### Required work:
Draw out every line with the word "avatar" from the listing below.

### Dataset:
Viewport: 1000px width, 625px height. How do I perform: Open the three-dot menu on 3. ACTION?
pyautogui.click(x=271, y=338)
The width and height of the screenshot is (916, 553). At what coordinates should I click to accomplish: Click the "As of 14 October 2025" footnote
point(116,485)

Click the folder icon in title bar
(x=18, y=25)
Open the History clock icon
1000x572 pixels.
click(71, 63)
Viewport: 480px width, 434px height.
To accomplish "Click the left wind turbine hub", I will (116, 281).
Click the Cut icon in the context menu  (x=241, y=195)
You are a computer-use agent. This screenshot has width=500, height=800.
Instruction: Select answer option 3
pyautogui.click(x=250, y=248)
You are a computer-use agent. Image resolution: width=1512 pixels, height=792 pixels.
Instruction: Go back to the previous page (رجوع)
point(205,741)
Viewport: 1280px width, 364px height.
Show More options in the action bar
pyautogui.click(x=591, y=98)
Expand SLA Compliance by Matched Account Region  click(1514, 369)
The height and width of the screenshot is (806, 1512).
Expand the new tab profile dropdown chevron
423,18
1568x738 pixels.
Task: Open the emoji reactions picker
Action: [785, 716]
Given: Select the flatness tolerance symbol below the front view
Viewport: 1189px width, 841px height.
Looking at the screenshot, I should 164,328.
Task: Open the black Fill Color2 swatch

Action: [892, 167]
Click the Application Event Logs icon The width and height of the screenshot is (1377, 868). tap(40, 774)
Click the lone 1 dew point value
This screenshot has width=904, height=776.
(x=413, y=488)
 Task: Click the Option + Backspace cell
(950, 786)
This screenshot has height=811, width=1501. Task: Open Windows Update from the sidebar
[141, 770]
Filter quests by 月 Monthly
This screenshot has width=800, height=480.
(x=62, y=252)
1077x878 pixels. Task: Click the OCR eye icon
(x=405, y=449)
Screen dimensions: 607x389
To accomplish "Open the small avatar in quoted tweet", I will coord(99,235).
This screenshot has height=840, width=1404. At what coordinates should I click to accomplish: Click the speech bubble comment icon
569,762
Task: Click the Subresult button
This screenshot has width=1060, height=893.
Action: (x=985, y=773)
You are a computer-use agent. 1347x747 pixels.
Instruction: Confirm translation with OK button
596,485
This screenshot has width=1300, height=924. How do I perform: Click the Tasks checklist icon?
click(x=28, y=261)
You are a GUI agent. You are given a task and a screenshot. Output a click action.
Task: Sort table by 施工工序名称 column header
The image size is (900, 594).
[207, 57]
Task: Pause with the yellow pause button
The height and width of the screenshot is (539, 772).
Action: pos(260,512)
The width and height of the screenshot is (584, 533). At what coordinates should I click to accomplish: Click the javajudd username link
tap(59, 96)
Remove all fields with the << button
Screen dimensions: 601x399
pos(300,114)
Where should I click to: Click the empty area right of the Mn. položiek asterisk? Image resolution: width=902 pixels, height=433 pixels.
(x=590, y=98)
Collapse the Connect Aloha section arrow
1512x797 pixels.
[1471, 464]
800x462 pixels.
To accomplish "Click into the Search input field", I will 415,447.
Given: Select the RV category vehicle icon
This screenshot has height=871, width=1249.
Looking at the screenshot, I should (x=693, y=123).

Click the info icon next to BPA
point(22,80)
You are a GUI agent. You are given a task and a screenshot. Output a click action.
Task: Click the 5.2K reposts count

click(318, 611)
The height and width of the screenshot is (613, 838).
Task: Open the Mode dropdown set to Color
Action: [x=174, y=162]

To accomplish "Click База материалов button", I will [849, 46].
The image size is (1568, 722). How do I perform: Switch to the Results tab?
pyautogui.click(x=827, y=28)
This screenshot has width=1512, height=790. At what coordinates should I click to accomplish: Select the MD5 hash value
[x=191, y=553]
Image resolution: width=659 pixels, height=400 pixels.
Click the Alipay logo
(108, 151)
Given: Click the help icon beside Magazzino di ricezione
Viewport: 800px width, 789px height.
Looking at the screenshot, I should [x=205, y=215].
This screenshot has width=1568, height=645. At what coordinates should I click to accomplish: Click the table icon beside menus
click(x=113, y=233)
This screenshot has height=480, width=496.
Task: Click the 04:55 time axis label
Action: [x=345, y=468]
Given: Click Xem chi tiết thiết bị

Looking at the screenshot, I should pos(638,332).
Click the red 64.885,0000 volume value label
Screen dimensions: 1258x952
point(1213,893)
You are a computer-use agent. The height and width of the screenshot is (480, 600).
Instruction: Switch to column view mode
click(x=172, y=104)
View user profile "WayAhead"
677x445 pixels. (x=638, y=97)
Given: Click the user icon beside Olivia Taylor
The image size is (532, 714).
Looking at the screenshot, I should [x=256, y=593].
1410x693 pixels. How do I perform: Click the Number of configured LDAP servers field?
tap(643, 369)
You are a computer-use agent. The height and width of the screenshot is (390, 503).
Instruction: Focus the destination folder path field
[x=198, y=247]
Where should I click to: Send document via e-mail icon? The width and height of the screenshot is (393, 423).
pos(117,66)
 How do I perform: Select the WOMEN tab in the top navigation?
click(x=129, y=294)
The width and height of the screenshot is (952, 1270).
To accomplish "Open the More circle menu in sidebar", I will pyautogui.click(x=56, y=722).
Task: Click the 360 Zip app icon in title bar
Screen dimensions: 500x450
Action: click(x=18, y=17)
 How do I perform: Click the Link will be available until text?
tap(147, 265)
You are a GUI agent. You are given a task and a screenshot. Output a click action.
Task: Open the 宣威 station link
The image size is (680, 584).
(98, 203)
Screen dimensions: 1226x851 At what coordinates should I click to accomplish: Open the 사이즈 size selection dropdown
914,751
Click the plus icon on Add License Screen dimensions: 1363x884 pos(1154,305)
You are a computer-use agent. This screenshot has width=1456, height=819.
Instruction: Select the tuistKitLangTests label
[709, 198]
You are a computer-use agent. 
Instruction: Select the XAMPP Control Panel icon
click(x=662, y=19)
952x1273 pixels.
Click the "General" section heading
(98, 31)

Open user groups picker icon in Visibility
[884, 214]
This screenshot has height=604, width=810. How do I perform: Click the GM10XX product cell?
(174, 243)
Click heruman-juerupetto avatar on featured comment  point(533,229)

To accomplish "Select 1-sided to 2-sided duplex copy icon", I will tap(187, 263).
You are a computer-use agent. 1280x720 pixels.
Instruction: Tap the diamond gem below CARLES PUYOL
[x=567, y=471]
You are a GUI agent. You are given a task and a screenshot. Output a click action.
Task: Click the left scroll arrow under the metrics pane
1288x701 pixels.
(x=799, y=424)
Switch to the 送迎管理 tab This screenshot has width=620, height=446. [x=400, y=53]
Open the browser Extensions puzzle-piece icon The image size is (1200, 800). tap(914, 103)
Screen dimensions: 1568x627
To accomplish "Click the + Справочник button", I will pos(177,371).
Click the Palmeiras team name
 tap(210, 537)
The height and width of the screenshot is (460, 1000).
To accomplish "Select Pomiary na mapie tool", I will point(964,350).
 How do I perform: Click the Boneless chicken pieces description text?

### Expected answer:
To accomplish "Open the small avatar in quoted tweet", I will coord(99,235).
Click heruman-juerupetto avatar on featured comment  point(533,229)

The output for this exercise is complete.